- _ACTION ITEM_
Copy out each line of the material below with no changes.

[SUPPLIED RECORDS]

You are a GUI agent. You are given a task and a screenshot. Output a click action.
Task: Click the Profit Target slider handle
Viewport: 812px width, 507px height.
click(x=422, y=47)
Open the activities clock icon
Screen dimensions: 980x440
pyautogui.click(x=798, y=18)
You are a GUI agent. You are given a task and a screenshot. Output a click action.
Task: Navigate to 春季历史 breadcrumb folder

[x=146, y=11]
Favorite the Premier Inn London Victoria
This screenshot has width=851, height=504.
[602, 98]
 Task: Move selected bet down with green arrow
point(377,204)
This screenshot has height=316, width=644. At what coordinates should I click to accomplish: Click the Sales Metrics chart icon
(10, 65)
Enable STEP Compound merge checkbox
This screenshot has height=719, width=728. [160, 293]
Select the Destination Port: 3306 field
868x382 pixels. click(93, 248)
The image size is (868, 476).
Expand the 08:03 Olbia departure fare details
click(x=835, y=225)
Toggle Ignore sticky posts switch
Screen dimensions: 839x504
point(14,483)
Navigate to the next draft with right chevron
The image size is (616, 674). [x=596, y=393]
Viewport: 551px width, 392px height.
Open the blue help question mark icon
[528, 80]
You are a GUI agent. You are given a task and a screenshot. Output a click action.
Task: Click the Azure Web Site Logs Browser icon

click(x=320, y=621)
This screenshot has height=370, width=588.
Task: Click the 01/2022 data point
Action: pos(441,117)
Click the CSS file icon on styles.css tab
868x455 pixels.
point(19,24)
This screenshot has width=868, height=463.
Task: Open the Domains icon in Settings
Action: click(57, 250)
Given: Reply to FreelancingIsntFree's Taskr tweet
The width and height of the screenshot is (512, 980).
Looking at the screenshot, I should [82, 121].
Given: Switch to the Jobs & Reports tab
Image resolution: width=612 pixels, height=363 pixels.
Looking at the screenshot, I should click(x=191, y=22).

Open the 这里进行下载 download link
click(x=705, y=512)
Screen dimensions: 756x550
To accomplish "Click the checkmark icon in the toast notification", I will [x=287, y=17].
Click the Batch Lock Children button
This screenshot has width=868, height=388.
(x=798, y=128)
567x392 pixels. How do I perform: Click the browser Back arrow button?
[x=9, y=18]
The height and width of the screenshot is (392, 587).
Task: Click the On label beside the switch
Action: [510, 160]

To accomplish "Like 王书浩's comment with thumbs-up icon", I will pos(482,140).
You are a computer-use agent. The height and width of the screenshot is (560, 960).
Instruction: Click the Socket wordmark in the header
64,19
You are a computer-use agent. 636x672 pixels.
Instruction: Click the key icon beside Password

[/SUPPLIED RECORDS]

- _TASK RESULT_
You are a GUI agent. You are given a task and a screenshot. Output a click action.
Task: Click the Profit Target slider handle
Viewport: 812px width, 507px height.
click(x=422, y=47)
Open the activities clock icon
Screen dimensions: 980x440
pyautogui.click(x=798, y=18)
You are a GUI agent. You are given a task and a screenshot. Output a click action.
Task: Navigate to 春季历史 breadcrumb folder

[x=146, y=11]
Favorite the Premier Inn London Victoria
This screenshot has width=851, height=504.
[602, 98]
 Task: Move selected bet down with green arrow
point(377,204)
This screenshot has height=316, width=644. At what coordinates should I click to accomplish: Click the Sales Metrics chart icon
(10, 65)
Enable STEP Compound merge checkbox
This screenshot has height=719, width=728. [160, 293]
Select the Destination Port: 3306 field
868x382 pixels. click(93, 248)
The image size is (868, 476).
Expand the 08:03 Olbia departure fare details
click(x=835, y=225)
Toggle Ignore sticky posts switch
Screen dimensions: 839x504
point(14,483)
Navigate to the next draft with right chevron
The image size is (616, 674). [x=596, y=393]
Viewport: 551px width, 392px height.
Open the blue help question mark icon
[528, 80]
You are a GUI agent. You are given a task and a screenshot. Output a click action.
Task: Click the Azure Web Site Logs Browser icon

click(x=320, y=621)
This screenshot has height=370, width=588.
Task: Click the 01/2022 data point
Action: pos(441,117)
Click the CSS file icon on styles.css tab
868x455 pixels.
point(19,24)
This screenshot has width=868, height=463.
Task: Open the Domains icon in Settings
Action: click(57, 250)
Given: Reply to FreelancingIsntFree's Taskr tweet
The width and height of the screenshot is (512, 980).
Looking at the screenshot, I should [82, 121].
Given: Switch to the Jobs & Reports tab
Image resolution: width=612 pixels, height=363 pixels.
Looking at the screenshot, I should click(x=191, y=22).

Open the 这里进行下载 download link
click(x=705, y=512)
Screen dimensions: 756x550
To accomplish "Click the checkmark icon in the toast notification", I will [x=287, y=17].
Click the Batch Lock Children button
This screenshot has width=868, height=388.
(x=798, y=128)
567x392 pixels. How do I perform: Click the browser Back arrow button?
[x=9, y=18]
The height and width of the screenshot is (392, 587).
Task: Click the On label beside the switch
Action: [510, 160]

To accomplish "Like 王书浩's comment with thumbs-up icon", I will pos(482,140).
You are a computer-use agent. The height and width of the screenshot is (560, 960).
Instruction: Click the Socket wordmark in the header
64,19
You are a computer-use agent. 636x672 pixels.
Instruction: Click the key icon beside Password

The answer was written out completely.